The client insists on implementing this special functionality. The project is nearing completion and is currently in the client trial phase. If this functionality is not implemented, the project will not pass acceptance, and the client will not pay.
Colleagues in the front office reported the current issues and project progress to the R&D department leadership, prompting an urgent discussion meeting to discuss a solution for maintaining the meeting for 60 seconds without disconnection. This involves two types of network connections: one is the TCP connection for transmission control signaling, and the other is the UDP connection for transmitting audio and video streams. The UDP connection is not a major issue; the main concern is the disconnection and reconnection of the TCP connection, which will be discussed below.
When network instability causes disconnection, it may be that the system’s TCP/IP protocol stack has detected network anomalies and has already disconnected the network at the protocol layer; or it may be that the heartbeat mechanism at the application layer has detected a network fault and disconnected from the server. For network anomalies detected by the system’s TCP/IP protocol stack, there are two possible situations: one is detected by the heartbeat mechanism of the TCP/IP protocol stack itself; the other is detected by the packet loss retransmission mechanism of the TCP connection.
For the application layer’s heartbeat detection mechanism, we can extend the timeout detection time. This article mainly discusses the heartbeat, packet loss retransmission, and connection timeout mechanisms of the TCP connection in the TCP/IP protocol stack. Upon detecting network anomalies, we can automatically initiate reconnection or trigger automatic reconnection through signaling, while the business module retains the meeting-related resources without releasing them.
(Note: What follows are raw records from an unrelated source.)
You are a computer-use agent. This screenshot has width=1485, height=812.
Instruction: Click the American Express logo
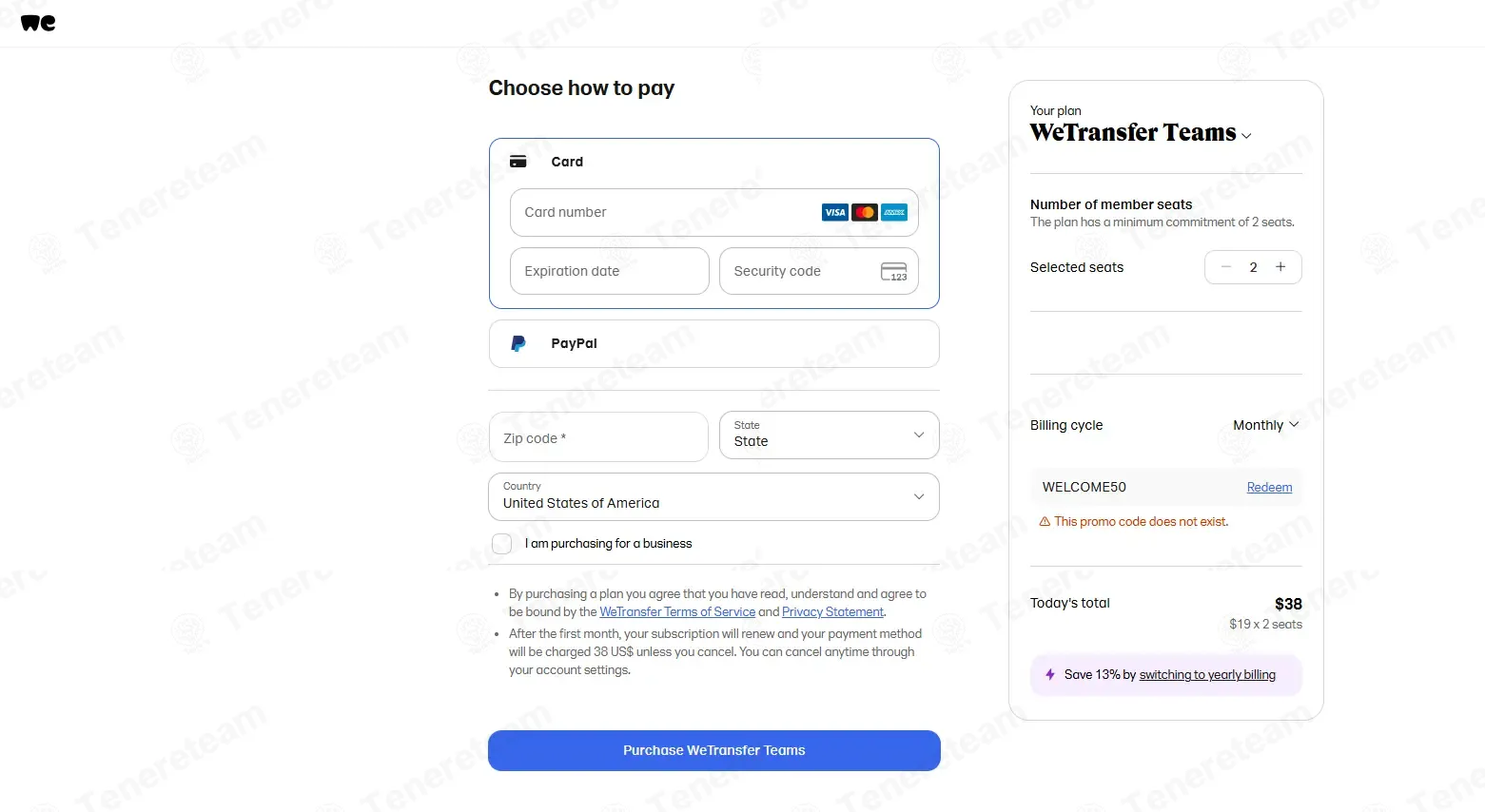(x=894, y=212)
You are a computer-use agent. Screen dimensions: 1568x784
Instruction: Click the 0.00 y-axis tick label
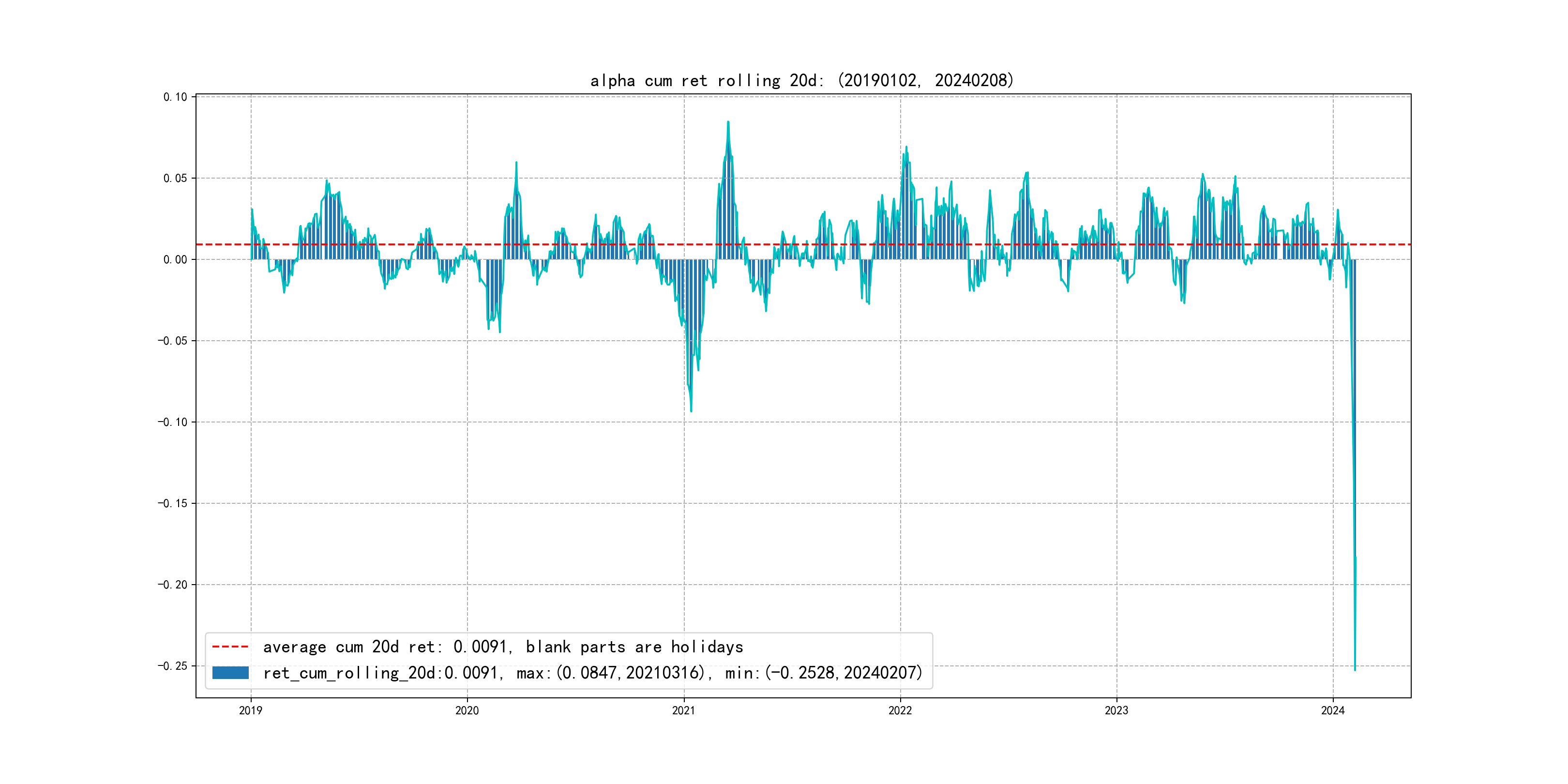[x=175, y=259]
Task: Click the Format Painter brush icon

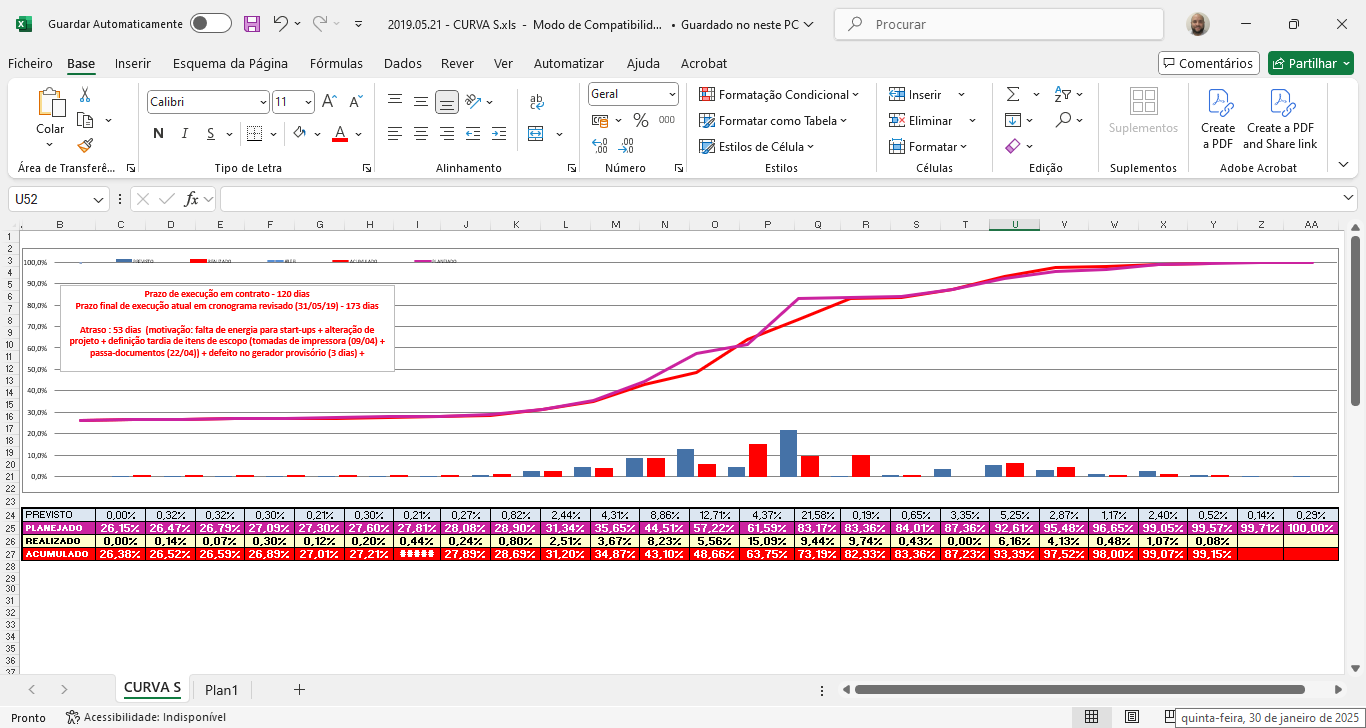Action: (85, 145)
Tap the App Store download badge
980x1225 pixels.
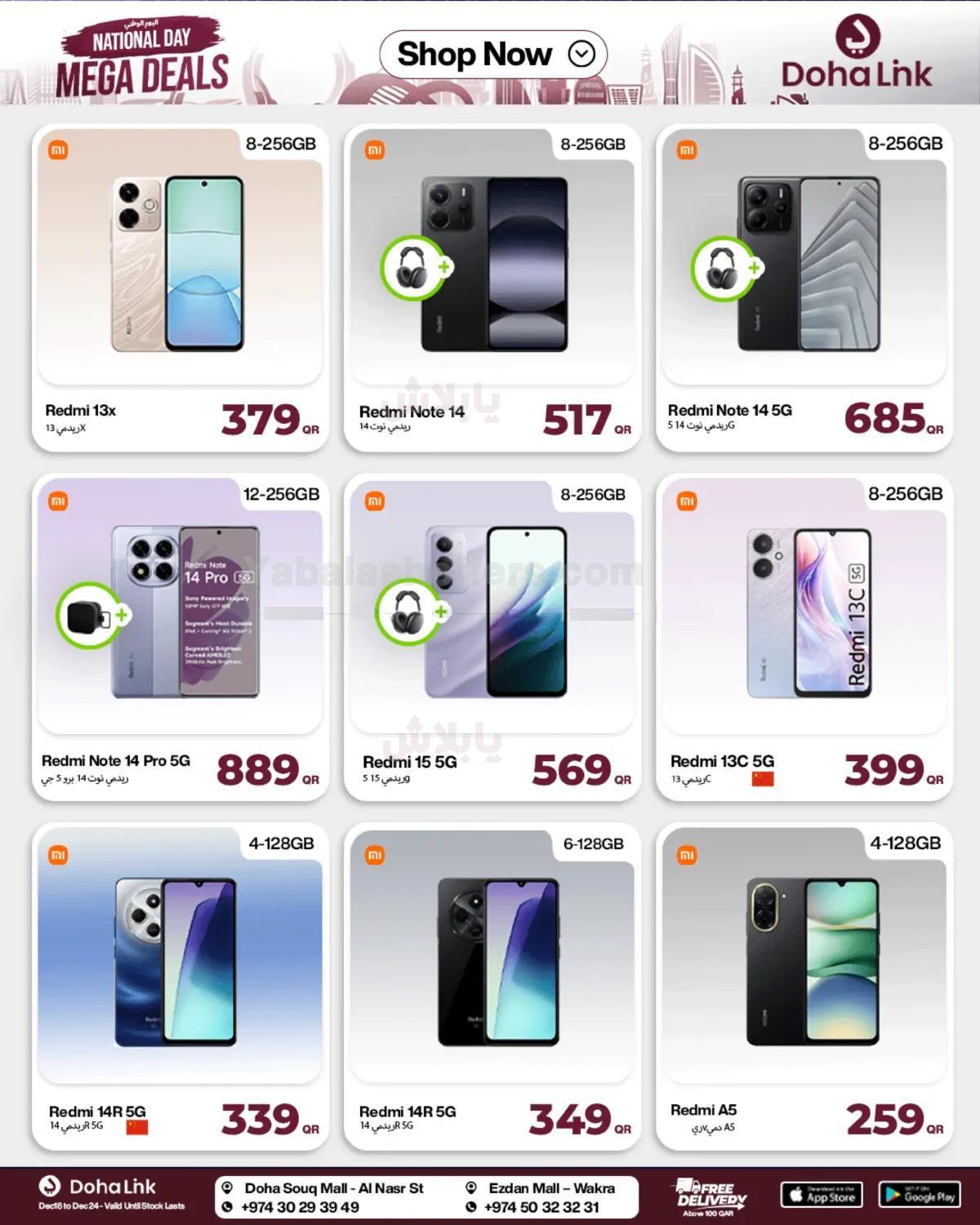(822, 1196)
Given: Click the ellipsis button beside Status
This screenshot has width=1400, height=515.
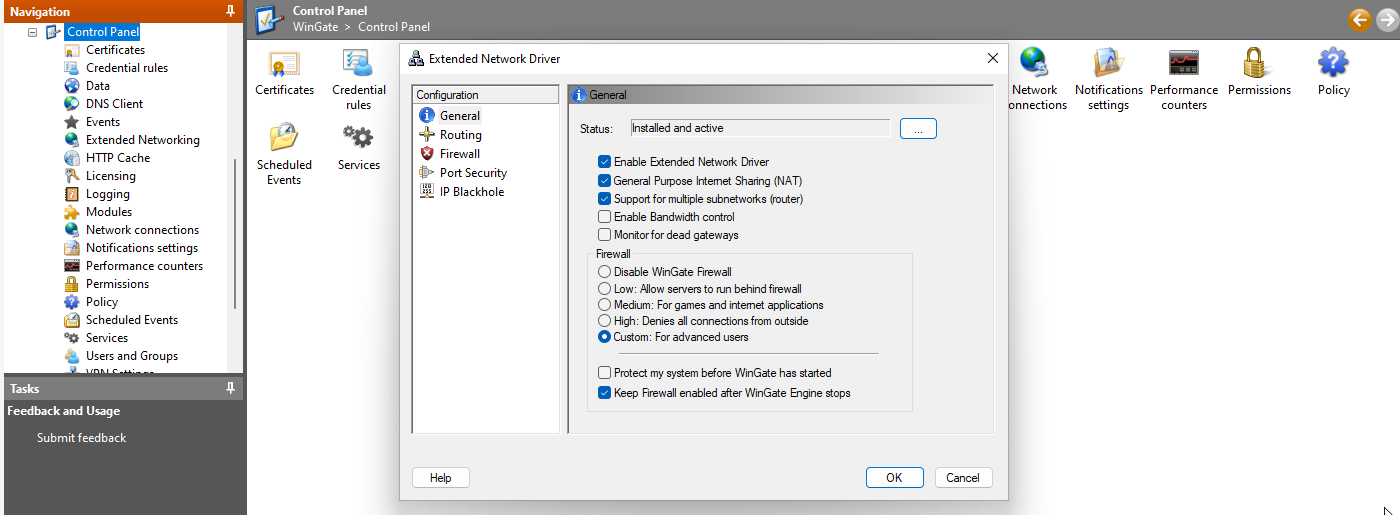Looking at the screenshot, I should pyautogui.click(x=918, y=129).

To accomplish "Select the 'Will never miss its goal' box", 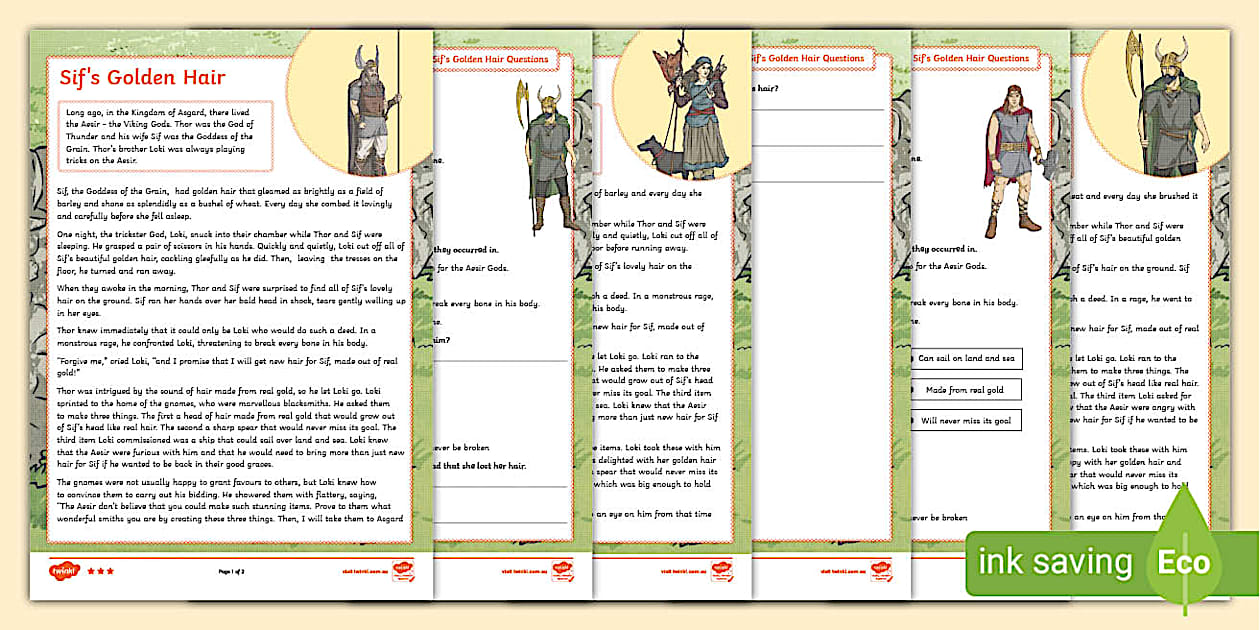I will pyautogui.click(x=965, y=421).
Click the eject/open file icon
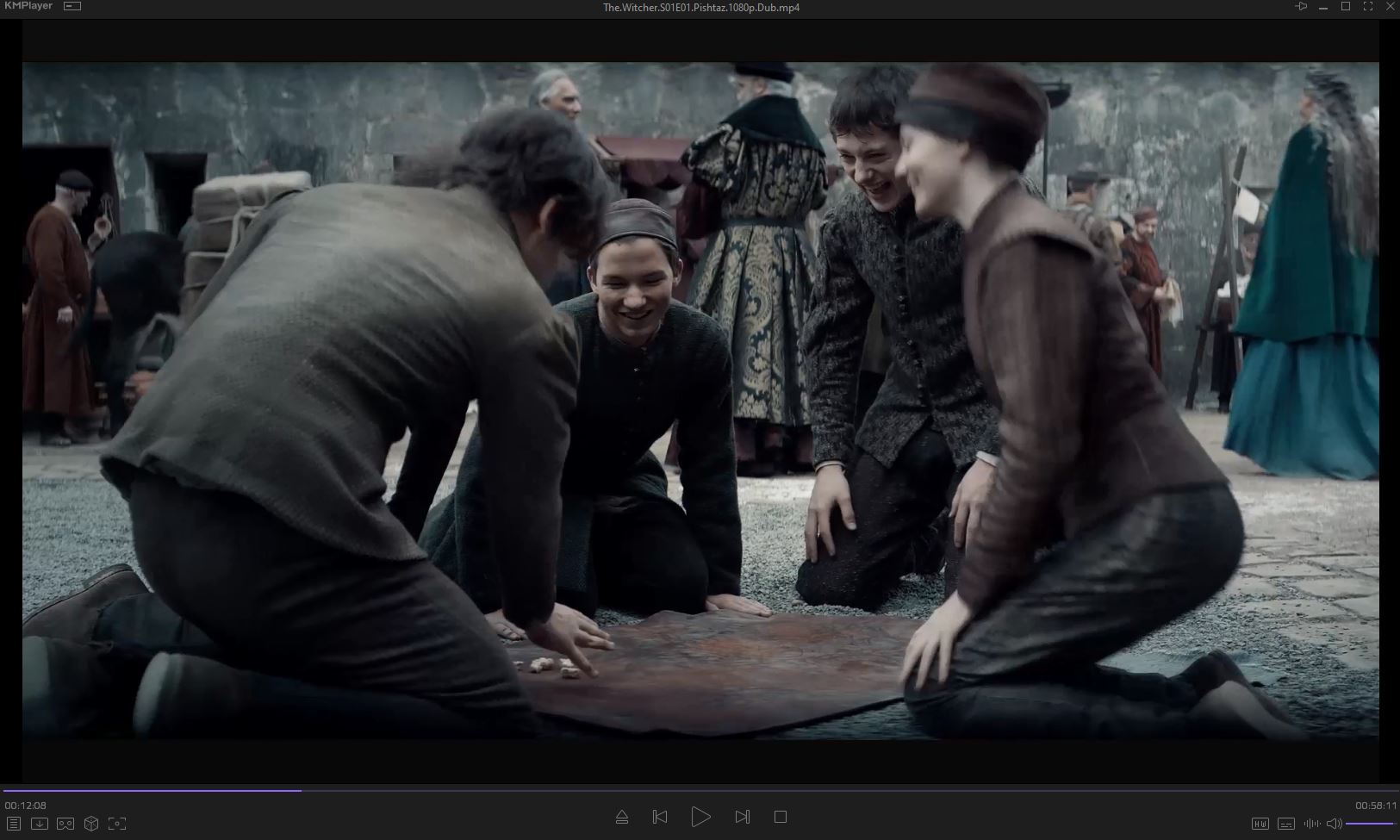This screenshot has width=1400, height=840. click(622, 817)

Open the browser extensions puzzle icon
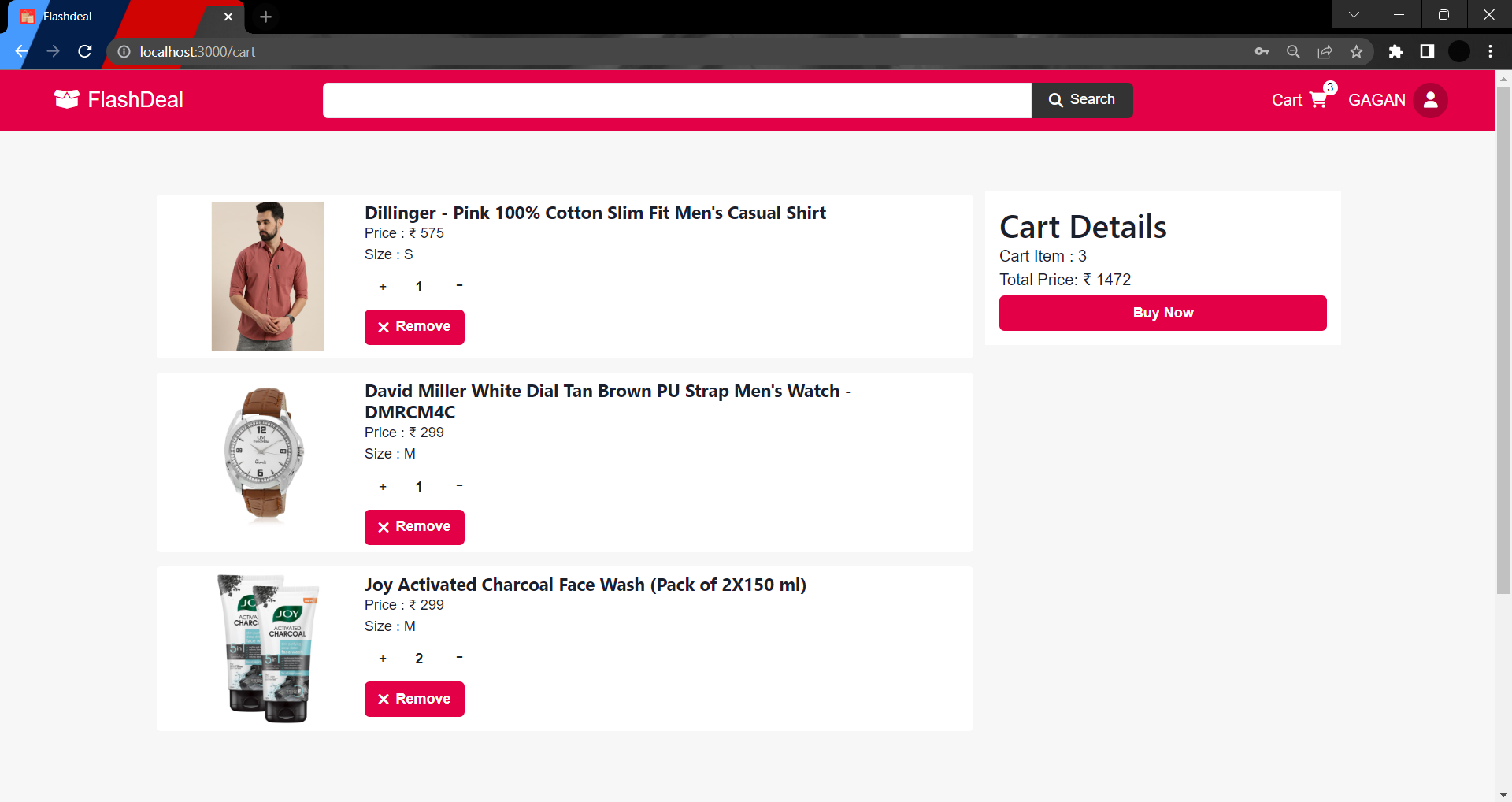click(x=1396, y=52)
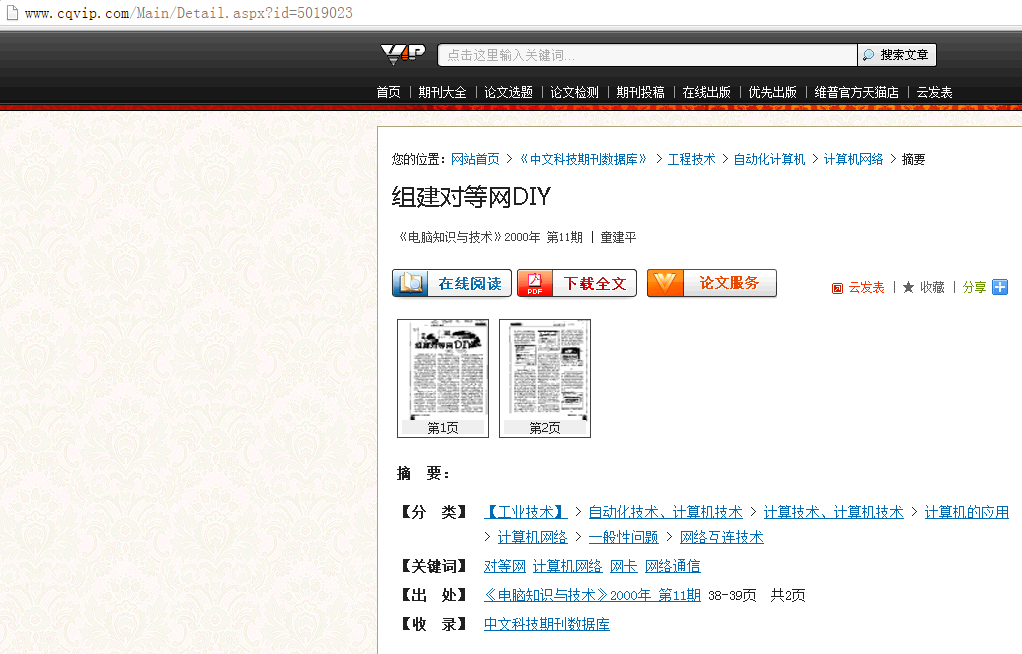The height and width of the screenshot is (654, 1022).
Task: Click the 中文科技期刊数据库 link under 收录
Action: click(x=546, y=622)
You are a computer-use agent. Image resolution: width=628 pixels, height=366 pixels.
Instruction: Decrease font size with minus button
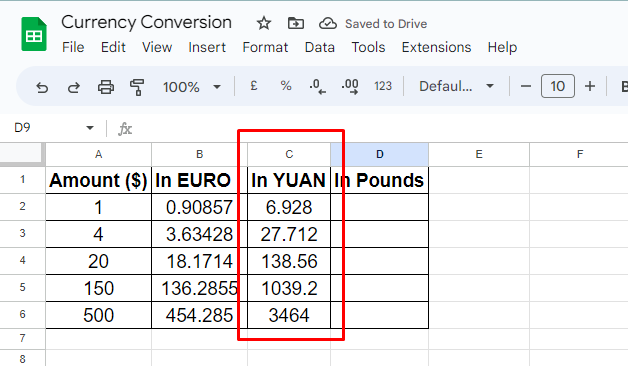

After the network recovers, it can continue to stay in the meeting, continue to receive audio and video streams, and perform operations during the meeting!
2. Heartbeat Mechanism of the TCP/IP Protocol Stack
2.1. ACK Mechanism in TCP
The three-way handshake process for establishing a TCP connection is as follows:

The reason TCP connections are considered reliable is that a connection must be established before sending data, and an ACK packet is sent back to indicate that the data packet has been received. For the data sender, if the data is sent but no ACK packet is received, it will trigger the packet loss retransmission mechanism.Whether during connection establishment or during data transmission after the connection is established, there are ACK packets, and the heartbeat packets of the TCP/IP protocol stack are no exception.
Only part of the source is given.